In 2010, Sir Michael Marmot estimated that the annual cost to the UK of illness-related health inequalities was £31bn–£33bn in lost productivity, £20bn–£32bn in lost tax revenues and increased welfare costs, and over £5.5bn in direct health care costs.

His extensive reviews of the evidence for the UN and the UK government show we know how to prevent these inequities in health, and so their persistence is deeply unjust. He showed that it is the wider determinants of health that drive health injustices.1 The health care community deals with the consequences of health inequalities every day, but health care-led actions rarely tackle the underlying causes. However, clinicians can shine a light on ‘the causes of the causes’.

In 1854 Dr John Snow removed the handle of the Broad Street pump in Soho and proved that cholera was carried by contaminated water. Lots of people didn’t believe him and the water companies who supplied foul water resisted, but over the next 50 years, sewers were built, clean water supplies engineered and cholera ceased to threaten London. The occurrence of cholera is socially patterned: cases of cholera are more prevalent where there is greater poverty and deprivation, and 19th century Soho was a slum area. While Dr Snow discovered the cause of cholera, fixing the problem was the work of engineers, architects, planners and politicians. Doctors (and other clinicians) continue to try to understand the causes of disease, but very often it is concerted action across society that prevents it.

Improved social conditions and a huge range of medically evidenced interventions (for example vaccination programmes) led to over a century of increasing life expectancy for all. However, while life expectancy gaps between social groups have fluctuated, they remain stubbornly wide and may once again be increasing.

Extensive research on the social determinants of health has reached some important conclusions:

  • Good or poor health in society is neither equally nor randomly distributed – it is socially patterned.
  • This unequal distribution can be changed.

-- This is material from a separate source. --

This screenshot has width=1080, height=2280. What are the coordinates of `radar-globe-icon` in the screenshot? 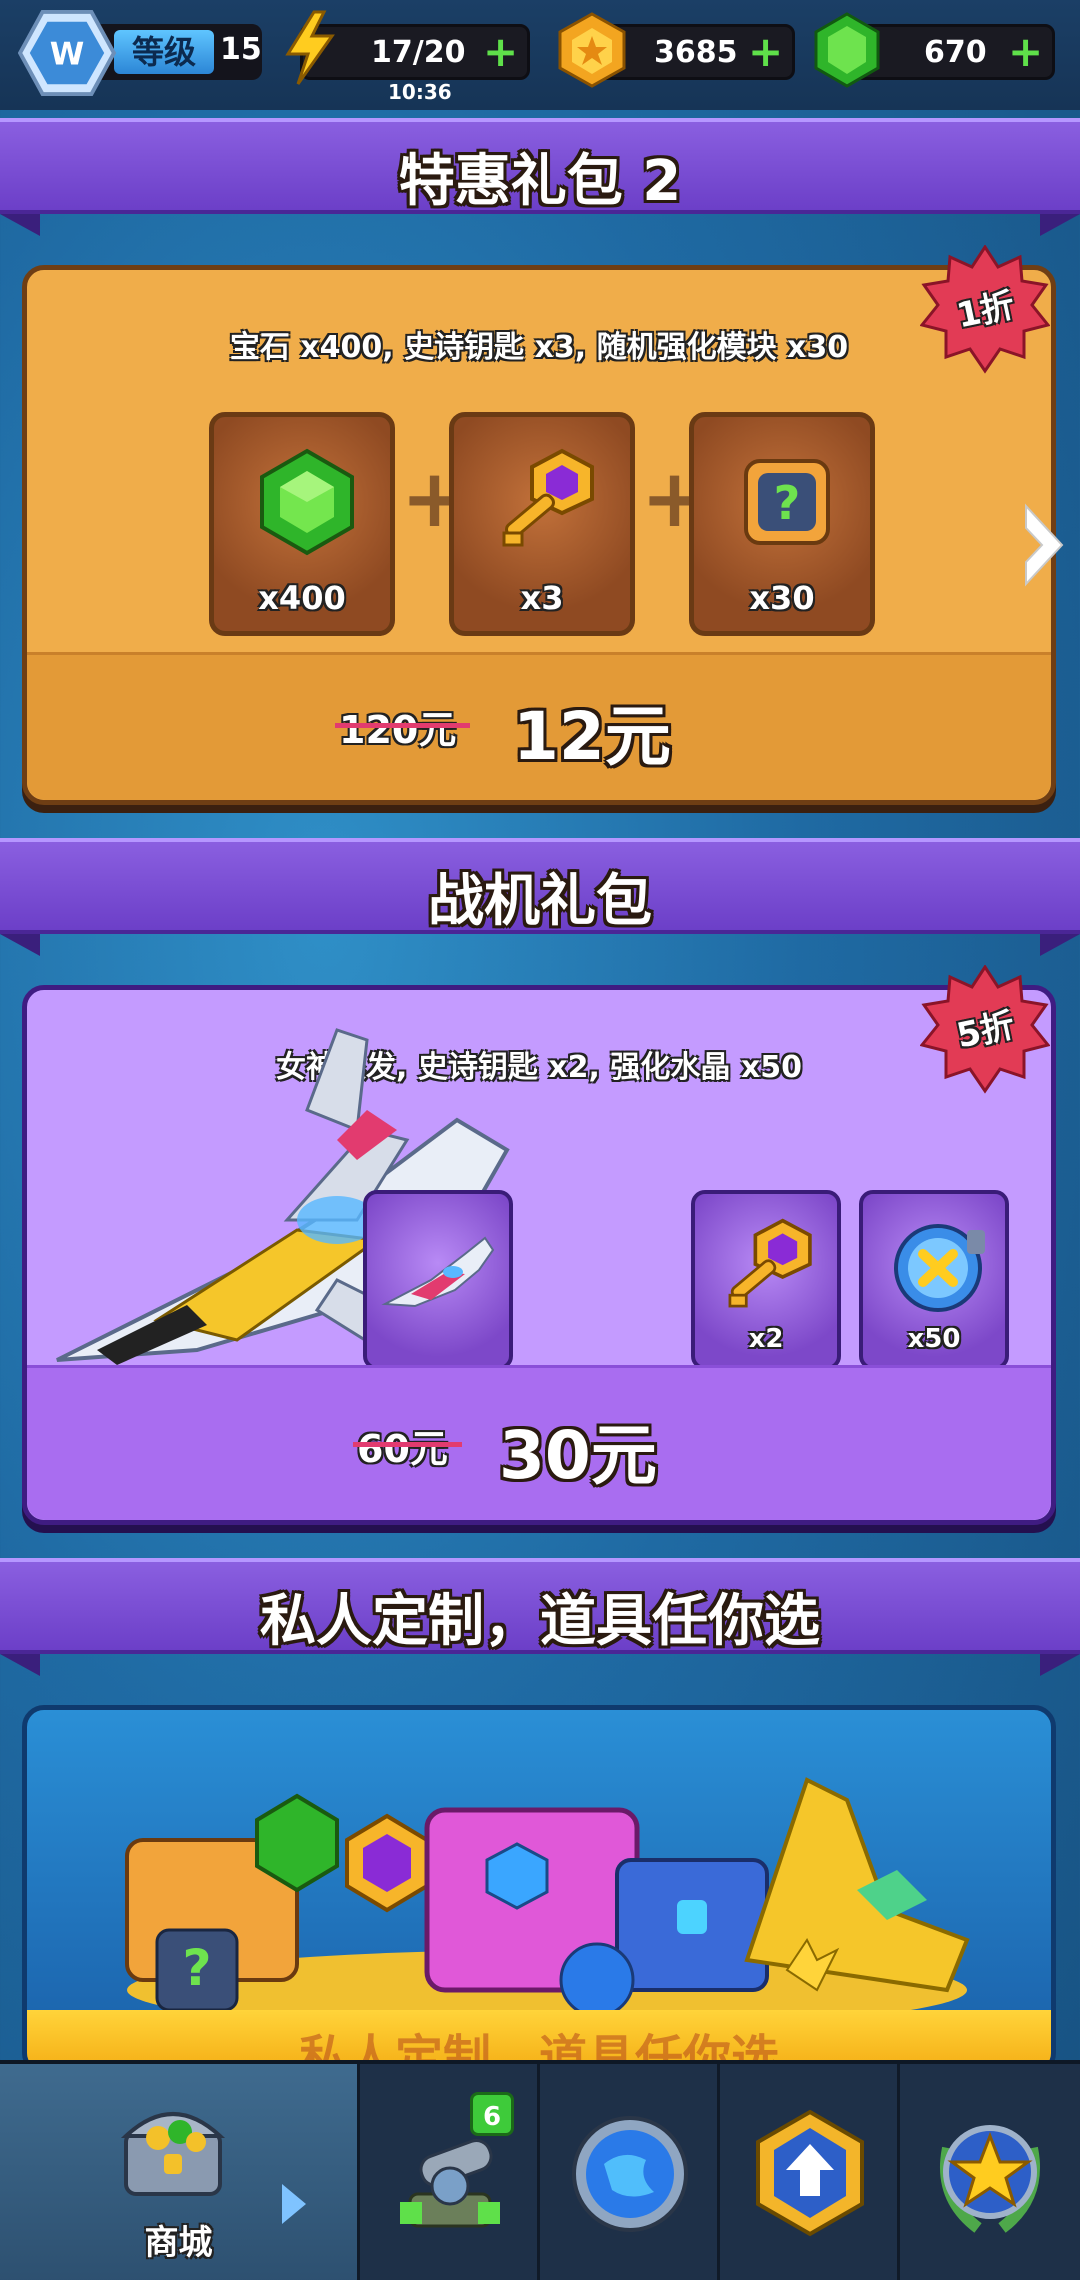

It is caused by inequalities in the way we organise our society and economy – the wider determinants of health. Better choices about how we do so can lead to better health for all.

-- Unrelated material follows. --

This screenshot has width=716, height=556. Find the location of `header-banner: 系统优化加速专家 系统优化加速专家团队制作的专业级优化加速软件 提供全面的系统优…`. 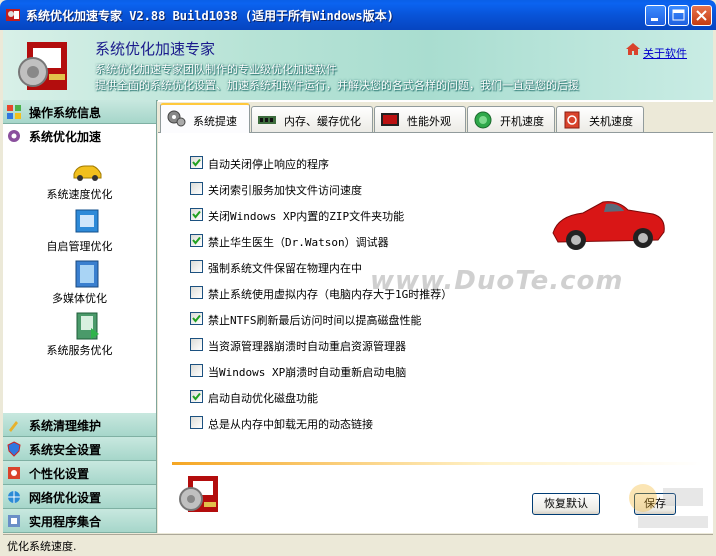

header-banner: 系统优化加速专家 系统优化加速专家团队制作的专业级优化加速软件 提供全面的系统优… is located at coordinates (358, 66).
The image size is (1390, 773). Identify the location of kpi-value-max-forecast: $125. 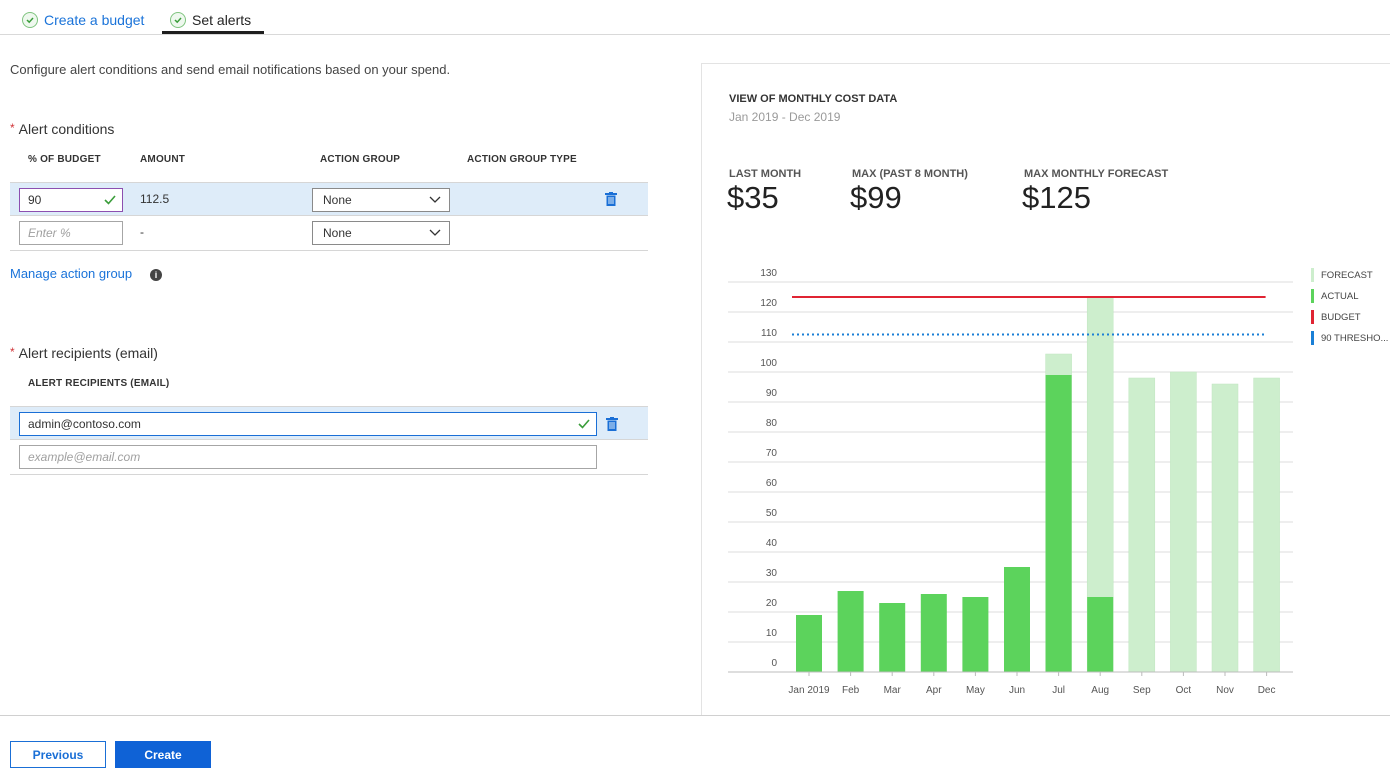
(1056, 198).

The wider determinants in action

Joe was a 52-year-old alcoholic who died in a London hospital this year. Liver disease was given as the cause of death. NHS staff working with homeless patients see these kinds of deaths all the time, but why did Joe die 31 years earlier than a man born in Kensington (the district of the UK with the highest average life expectancy2)? He missed nearly a third of the average UK lifespan.3

Joe was born in 1963. His parents lived in poor quality housing. They fought, there was not enough money, and by the age of seven he was in a children’s home. He attended school but was bullied for being in care. Having not had anyone to read to him regularly he struggled with literacy; having not witnessed many positive relationships he struggled to make friends.

By his early teens he was identified as a ‘troublemaker’ and regularly ran away from the children’s home. He went to a borstal, found alcohol, ducked and dived on the streets. In the 1980s, as a single man, he was judged under the regulations not ‘to be in priority need’ for housing. By the age of 35 he was labelled an ‘entrenched rough sleeper with a personality disorder’. Services tried to work with him, but his experience had taught him not to trust anyone. He was survived by his dog, who he cared for deeply. The nurses who cared for him as he died said he was a gentleman.

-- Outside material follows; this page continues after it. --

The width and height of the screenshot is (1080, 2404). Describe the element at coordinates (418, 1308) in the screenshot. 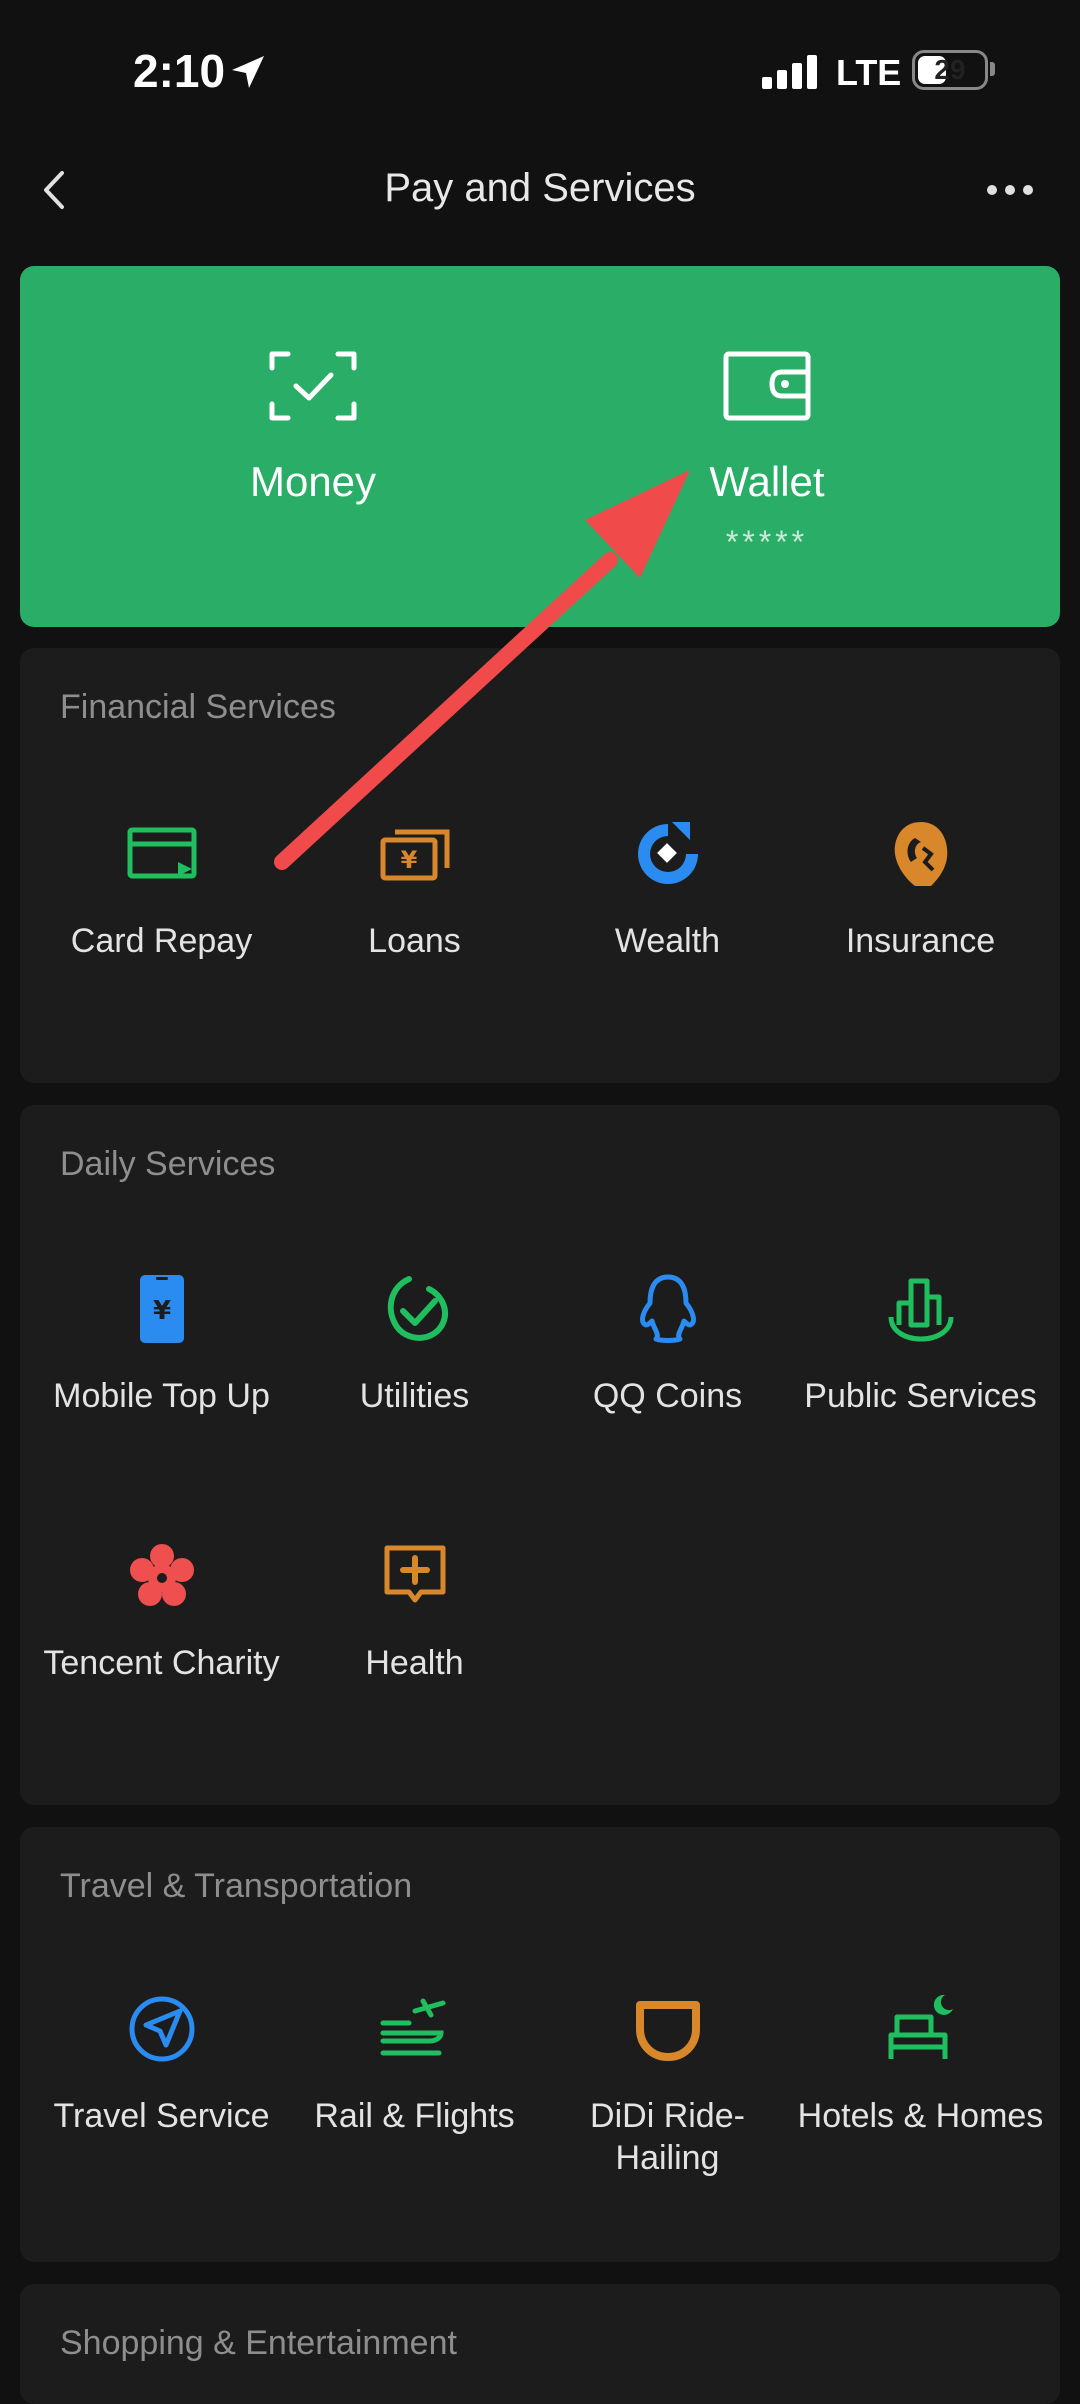

I see `leaf-check-icon` at that location.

For Joe, post-war housing policy didn’t move fast enough to help his parents. Their pinched backgrounds undermined their ability to care for him, while the poverty that surrounded his early years, the lack of a stable home, and perhaps the awareness that other children judged him, pushed him to the margins. Each step reinforced the last. Unfortunately for Joe he reached adulthood in the middle of the 1980s, when prospects for poorly educated, working-class boys were at a particularly low point and the government sought to blame the unemployed for their problems.4 Even later, a more generous response to housing might have helped.

If Joe’s parents had had a secure home and some income, he might not have been ‘different’ at school. A better-resourced secondary school might have managed his challenging behaviour, and so on. Harms accumulated as Joe’s life progressed and his capacity to overcome each additional insult diminished. These are the wider determinants of health in action. Joe’s story is an extreme example, but the wider determinants of health affect everyone. The obesity epidemic is socially patterned; smoking is socially patterned; environmental quality is often worse in poorer areas. Underneath these patterns are structural social and economic inequalities: in housing, pay, wealth and control over life. The harms are greater the further down the social scale you travel. Structural responses – policies for cleaner air, safer roads, good housing, secure employment and a more even spread of wealth – would be better for us all, but they would bring most health gains to those at the very bottom. And, according to Sir Michael Marmot, action on the wider determinants of health might also save us £50bn–£70bn each year.